**Task description**:
Please write out exactly the lines from the one with "Screen dimensions: 676x626" through the end of the data below, both ends included, and omit any pictures.

**Source records**:
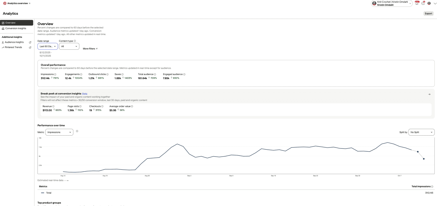Open Conversion insights in the sidebar
This screenshot has height=206, width=437.
coord(16,28)
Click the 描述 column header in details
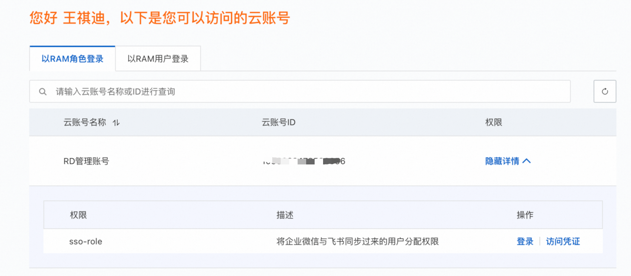Viewport: 631px width, 276px height. click(285, 215)
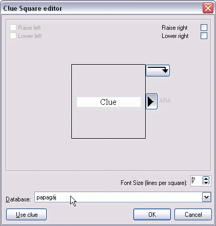Viewport: 216px width, 226px height.
Task: Click the Raise right label text
Action: [174, 28]
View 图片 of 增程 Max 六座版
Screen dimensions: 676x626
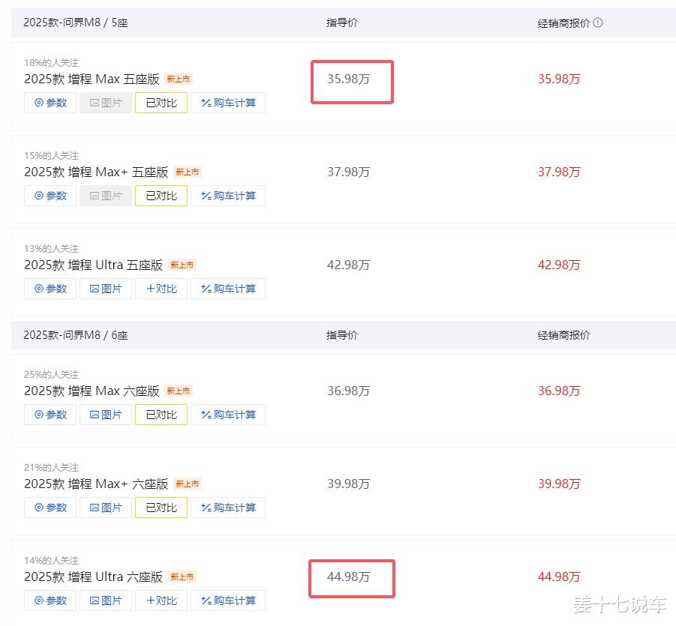(x=106, y=415)
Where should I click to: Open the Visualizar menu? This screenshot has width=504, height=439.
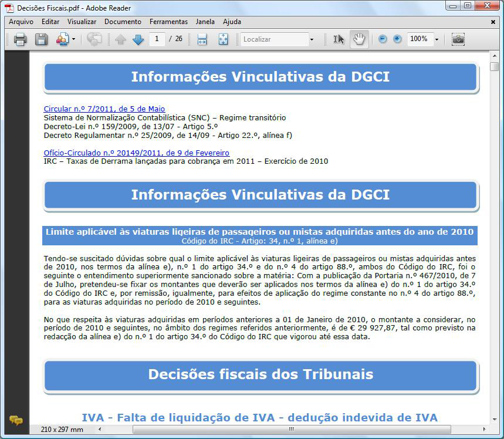tap(82, 22)
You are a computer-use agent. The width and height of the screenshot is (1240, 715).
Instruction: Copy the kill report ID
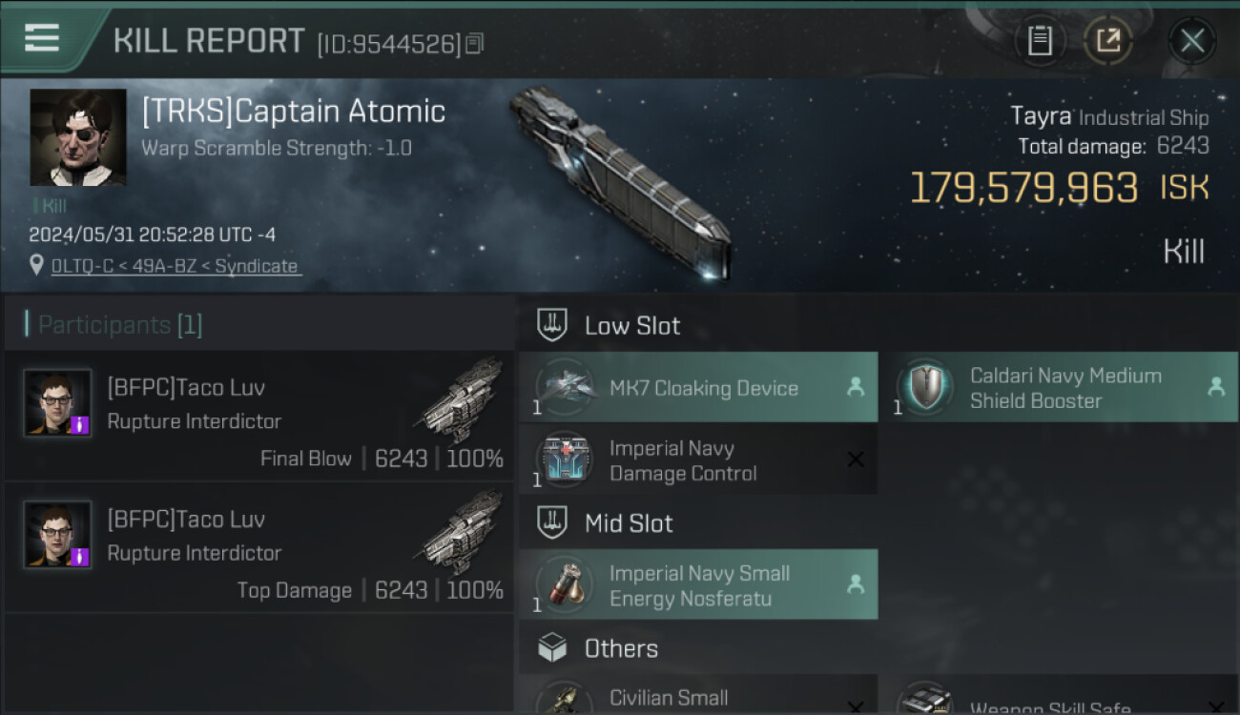(x=475, y=43)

**Task answer**:
Screen dimensions: 676x626
(x=106, y=415)
Where should I click to: Open the Visualizar menu? This screenshot has width=504, height=439.
tap(82, 22)
You are a computer-use agent. The width and height of the screenshot is (1240, 715).
Instruction: Copy the kill report ID
(x=475, y=43)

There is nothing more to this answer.